Boris Sollazzo, Liberazione 14/3/2008, 14 marzo 2008
Lei ama le icone fragili e contraddittorie. Lì troviamo noi stessi. Penso a Di Bartolomei, la canzone su di lui, per esempio, nasce dal fatto che ho proprio sentito la sua voce
Lei ama le icone fragili e contraddittorie. Lì troviamo noi stessi. Penso a Di Bartolomei, la canzone su di lui, per esempio, nasce dal fatto che ho proprio sentito la sua voce. Dovevamo fare i conti l’uno con l’altro.
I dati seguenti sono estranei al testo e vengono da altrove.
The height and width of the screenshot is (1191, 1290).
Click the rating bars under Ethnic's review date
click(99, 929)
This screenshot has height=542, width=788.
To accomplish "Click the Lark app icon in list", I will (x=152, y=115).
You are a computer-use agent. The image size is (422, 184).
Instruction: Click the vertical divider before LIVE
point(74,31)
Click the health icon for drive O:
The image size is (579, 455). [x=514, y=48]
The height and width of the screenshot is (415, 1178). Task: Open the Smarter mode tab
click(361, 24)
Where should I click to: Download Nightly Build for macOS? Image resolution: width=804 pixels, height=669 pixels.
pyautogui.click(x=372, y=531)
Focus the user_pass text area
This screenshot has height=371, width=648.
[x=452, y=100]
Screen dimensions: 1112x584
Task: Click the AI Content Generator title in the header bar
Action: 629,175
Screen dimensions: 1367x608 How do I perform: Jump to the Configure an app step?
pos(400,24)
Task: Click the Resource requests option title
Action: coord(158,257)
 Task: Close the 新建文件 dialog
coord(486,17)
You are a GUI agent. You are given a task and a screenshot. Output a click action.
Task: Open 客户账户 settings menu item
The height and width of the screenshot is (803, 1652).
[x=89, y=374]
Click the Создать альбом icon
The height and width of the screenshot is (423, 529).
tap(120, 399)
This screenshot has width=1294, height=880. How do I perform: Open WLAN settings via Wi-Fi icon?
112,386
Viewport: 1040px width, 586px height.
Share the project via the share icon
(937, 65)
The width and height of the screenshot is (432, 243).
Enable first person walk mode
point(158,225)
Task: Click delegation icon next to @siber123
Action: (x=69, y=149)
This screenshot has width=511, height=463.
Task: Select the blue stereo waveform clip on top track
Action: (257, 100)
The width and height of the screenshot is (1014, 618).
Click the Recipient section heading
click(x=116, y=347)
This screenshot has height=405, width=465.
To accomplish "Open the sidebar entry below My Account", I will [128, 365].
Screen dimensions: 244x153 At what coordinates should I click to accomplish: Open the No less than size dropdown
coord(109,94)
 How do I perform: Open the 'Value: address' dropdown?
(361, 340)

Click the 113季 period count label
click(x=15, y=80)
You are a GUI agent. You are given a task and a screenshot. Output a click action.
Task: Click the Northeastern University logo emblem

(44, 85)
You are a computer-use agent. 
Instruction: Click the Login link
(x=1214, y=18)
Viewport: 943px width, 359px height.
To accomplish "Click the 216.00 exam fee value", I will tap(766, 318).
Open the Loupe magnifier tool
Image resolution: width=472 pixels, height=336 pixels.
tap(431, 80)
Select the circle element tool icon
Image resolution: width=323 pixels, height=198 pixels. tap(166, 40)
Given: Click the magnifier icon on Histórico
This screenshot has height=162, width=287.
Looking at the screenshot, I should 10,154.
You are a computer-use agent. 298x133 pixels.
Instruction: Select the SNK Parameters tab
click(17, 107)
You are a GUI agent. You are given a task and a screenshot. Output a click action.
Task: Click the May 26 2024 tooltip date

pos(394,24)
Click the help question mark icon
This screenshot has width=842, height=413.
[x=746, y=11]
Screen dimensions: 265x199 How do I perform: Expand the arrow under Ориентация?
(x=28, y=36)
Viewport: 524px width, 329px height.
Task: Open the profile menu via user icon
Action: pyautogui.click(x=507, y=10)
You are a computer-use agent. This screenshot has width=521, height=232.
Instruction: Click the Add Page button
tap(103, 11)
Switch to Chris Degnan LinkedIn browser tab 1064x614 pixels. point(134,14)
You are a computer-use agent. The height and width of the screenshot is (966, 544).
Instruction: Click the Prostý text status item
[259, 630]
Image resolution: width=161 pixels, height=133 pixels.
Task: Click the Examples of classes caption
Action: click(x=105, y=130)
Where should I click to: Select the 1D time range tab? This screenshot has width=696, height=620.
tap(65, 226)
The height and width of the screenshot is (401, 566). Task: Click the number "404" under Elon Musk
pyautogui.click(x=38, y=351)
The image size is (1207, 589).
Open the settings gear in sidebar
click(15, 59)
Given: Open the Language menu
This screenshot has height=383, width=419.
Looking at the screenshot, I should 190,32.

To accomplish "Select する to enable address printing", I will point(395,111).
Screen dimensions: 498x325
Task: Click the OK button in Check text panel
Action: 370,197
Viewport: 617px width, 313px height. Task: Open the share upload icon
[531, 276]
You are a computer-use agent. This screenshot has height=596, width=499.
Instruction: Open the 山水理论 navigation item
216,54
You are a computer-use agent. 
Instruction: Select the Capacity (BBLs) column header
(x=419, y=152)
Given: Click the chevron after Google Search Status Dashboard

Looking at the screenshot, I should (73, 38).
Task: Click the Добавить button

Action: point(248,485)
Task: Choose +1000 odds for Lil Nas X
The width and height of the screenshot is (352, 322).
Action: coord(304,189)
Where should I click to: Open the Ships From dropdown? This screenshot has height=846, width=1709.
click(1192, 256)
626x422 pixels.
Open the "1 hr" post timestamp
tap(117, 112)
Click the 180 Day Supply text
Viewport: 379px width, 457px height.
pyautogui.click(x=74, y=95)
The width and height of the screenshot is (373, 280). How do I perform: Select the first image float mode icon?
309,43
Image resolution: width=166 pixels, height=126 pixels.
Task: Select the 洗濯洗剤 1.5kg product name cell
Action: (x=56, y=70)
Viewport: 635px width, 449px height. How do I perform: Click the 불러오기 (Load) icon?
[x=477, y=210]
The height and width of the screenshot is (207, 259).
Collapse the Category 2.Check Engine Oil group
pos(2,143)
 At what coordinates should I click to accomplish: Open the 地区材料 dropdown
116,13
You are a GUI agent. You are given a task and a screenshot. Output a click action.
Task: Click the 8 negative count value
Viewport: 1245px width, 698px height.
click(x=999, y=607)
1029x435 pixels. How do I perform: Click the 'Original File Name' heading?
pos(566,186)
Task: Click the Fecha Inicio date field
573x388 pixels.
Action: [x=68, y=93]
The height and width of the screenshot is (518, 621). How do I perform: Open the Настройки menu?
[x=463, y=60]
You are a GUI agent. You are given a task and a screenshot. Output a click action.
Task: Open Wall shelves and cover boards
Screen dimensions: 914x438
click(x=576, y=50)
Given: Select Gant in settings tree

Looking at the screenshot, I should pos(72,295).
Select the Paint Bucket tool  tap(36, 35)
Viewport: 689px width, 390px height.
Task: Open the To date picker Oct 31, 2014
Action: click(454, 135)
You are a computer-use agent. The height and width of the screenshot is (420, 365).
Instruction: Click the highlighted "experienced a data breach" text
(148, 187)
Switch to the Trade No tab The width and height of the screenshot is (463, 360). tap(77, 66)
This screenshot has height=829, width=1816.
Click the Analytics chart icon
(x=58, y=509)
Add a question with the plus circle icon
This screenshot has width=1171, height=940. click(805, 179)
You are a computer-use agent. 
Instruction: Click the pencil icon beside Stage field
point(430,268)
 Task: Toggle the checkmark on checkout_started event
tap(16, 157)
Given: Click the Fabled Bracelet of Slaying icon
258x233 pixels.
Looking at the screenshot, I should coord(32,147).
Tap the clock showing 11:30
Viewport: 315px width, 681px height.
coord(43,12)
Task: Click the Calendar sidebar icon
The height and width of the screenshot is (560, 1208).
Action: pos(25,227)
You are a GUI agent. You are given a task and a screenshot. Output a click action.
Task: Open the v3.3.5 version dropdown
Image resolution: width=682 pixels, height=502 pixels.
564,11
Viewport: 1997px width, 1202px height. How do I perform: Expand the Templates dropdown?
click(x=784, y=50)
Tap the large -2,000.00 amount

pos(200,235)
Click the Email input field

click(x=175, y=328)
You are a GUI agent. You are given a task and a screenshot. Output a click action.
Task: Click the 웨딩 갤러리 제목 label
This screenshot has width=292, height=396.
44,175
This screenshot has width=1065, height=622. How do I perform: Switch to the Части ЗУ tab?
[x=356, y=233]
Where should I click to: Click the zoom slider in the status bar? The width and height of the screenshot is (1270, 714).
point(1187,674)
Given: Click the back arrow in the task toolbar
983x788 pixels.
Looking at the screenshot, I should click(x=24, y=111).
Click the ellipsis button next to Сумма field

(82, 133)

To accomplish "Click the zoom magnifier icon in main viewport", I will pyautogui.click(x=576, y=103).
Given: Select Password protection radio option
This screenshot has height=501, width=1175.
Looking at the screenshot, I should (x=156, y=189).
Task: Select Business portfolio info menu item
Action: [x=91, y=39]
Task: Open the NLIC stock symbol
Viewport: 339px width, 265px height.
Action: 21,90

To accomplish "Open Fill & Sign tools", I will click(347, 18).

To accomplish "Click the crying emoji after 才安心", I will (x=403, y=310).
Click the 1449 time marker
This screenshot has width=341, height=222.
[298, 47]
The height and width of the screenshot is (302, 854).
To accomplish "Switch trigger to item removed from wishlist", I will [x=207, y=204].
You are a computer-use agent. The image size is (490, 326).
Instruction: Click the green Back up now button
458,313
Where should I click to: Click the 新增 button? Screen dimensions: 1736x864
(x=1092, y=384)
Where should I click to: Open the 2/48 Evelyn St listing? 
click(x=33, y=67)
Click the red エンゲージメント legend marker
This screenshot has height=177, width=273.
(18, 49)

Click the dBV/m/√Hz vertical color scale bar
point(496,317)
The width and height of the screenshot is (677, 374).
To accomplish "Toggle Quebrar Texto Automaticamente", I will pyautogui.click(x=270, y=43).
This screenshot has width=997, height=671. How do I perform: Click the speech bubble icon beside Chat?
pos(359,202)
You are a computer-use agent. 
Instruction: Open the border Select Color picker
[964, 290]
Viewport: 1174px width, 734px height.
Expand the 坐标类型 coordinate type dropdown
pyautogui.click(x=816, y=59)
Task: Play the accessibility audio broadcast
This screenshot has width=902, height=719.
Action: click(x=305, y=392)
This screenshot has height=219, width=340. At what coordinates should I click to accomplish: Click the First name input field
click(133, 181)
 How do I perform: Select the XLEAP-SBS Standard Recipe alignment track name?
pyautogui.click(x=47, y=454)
Non lo perdonavo per averci lasciato, per essersi ucciso, ma non perdonavo neanche me stesso per non essere riuscito, conoscendolo, a capire le sue difficoltà. Lui ha tradito il suo pubblico e quella che riteniamo la funzione esemplare del campione. Ai campioni non si perdona nulla, perché devono essere esempi. E invece sono più fragili degli altri: danno tanto, ricevendo poco. Maradona, per esempio, non è morto solo perché l’Argentina lo ha amato, sostenuto, salvato. Penso, infine, a Pessotto. Ci sono andato in vacanza. Intelligente ed elegante, famiglia perfetta. Eppure si è buttato. Ma ora non lo rifarebbe, ed è importante capirlo. Sono momenti che arrivano. E si superano. [...] Antonello, inevitabile chiederti di Gabriele Sandri, una ferita ancora aperta? E’ terribile, e pazzesco. E poteva andare peggio. Se fosse stato uno scontro tra tifoserie a provocare quella morte, avresti avuto una guerriglia inarrestabile, e comunque con chiarezza e trasparenza avresti evitato anche quello che è successo. Perché lo Stato ha mentito? Perché il ministro non ha convocato subito una conferenza stampa parlando di tragico errore? E’ il segno di un malessere sociale, politico. Come il saluto romano ai suoi funerali. Dobbiamo pensare che ci sono cellule naziste in giro? Sì, un problema di derive politiche violente esiste, ma in quel caso era un fatto puramente estetico. Se fosse morto un tifoso livornese, avremmo visto i pugni chiusi. E’ il segno, piuttosto, di un disagio profondo. I tifosi ormai sono considerati dei paria. Una fetta di società enorme ed esclusa. Verso di loro c’è una perenne presunzione di illegalità, una discriminazione pregiudiziale. Si tende a non capirli, ad escluderli, come tante altre comunità. E pensare che quello che è successo poteva accadere a me, hai idea di quante volte sono andato in trasferta in macchina? E poi che senso ha dire "è morto un tifoso laziale"? Ora la fede calcistica è diventata una connotazione umana? La Roma di Venditti, insomma, è Capoccia di un mondo sempre più infame (Antonello Venditti a Boris Sollazzo di Liberazione)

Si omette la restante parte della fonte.